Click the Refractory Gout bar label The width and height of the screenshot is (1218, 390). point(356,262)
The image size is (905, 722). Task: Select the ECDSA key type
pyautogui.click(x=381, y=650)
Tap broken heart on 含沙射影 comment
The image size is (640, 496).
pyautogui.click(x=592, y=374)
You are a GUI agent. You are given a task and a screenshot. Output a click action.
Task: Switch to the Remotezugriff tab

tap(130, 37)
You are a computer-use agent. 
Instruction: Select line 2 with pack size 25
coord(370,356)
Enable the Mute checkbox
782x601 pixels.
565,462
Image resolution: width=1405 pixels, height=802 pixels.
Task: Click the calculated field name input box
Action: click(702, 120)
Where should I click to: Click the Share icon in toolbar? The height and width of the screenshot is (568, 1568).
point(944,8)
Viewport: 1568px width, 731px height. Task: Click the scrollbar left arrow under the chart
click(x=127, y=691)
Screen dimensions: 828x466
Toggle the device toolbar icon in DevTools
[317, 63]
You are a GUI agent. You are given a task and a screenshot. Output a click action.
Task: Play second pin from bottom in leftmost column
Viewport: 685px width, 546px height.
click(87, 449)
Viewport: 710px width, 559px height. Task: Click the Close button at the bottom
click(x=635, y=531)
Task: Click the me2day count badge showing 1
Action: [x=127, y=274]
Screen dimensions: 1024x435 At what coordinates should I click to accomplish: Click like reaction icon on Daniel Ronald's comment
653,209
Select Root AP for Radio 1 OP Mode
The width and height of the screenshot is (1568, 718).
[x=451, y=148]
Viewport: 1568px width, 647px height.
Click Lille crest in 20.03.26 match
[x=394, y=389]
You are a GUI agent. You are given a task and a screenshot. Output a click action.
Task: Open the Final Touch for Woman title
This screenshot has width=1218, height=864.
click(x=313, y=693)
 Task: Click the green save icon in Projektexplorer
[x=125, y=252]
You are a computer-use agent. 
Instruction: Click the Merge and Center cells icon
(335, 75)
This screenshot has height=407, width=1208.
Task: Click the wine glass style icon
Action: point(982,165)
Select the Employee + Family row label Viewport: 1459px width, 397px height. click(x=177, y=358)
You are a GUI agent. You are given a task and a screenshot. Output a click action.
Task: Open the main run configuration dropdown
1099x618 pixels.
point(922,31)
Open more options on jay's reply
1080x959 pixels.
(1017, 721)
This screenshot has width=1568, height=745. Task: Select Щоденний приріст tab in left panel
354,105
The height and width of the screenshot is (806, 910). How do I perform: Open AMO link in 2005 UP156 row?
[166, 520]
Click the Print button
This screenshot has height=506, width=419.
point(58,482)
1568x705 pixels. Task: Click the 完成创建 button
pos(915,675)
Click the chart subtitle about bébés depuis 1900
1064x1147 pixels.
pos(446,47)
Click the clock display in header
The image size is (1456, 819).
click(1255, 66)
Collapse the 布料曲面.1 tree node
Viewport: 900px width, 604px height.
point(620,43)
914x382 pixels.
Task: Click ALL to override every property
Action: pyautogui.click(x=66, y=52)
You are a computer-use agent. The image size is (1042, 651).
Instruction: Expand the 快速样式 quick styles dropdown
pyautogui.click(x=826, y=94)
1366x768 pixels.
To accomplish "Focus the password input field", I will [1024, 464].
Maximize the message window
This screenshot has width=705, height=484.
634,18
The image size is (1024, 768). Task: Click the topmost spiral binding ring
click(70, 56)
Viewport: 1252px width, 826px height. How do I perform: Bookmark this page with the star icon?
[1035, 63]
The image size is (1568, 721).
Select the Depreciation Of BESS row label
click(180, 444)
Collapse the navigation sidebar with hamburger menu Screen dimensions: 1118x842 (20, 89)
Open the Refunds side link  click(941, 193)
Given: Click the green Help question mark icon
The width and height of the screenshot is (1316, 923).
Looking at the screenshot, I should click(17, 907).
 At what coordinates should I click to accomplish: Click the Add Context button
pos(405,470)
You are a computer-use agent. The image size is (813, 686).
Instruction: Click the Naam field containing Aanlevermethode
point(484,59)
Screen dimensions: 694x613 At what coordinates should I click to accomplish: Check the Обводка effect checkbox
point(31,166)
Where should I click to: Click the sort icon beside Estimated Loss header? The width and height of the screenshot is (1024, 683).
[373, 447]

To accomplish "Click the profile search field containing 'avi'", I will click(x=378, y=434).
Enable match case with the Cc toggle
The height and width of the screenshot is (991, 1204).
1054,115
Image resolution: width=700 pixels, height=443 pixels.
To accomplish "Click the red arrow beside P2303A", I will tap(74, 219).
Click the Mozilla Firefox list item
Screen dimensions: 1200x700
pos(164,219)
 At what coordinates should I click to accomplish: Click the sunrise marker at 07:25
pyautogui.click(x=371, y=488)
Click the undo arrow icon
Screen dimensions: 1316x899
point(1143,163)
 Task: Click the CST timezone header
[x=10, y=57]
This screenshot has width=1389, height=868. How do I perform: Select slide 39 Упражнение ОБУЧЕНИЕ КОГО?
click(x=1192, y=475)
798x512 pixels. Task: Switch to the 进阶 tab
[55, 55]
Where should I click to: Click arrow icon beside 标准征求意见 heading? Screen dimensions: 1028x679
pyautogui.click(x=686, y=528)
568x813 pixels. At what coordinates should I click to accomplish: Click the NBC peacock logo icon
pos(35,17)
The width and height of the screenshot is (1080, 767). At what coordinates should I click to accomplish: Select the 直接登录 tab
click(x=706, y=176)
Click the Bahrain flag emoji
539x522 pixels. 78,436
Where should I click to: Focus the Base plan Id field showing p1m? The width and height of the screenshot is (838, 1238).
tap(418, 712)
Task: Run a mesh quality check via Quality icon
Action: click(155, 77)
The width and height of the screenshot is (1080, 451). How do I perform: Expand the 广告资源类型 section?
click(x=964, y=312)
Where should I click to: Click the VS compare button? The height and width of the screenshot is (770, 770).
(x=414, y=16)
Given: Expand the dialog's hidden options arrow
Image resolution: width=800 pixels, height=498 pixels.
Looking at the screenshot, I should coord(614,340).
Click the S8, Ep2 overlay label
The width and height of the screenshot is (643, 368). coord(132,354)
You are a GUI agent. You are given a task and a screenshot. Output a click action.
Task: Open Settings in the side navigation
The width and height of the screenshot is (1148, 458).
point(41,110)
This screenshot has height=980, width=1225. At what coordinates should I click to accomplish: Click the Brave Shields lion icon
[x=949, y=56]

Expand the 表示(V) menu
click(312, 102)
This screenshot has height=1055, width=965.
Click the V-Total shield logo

Requirement =>
Whenever a line in the listing above includes the word "Collapse", return that line.

Finished task =>
Collapse the 布料曲面.1 tree node
Collapse the navigation sidebar with hamburger menu Screen dimensions: 1118x842 (20, 89)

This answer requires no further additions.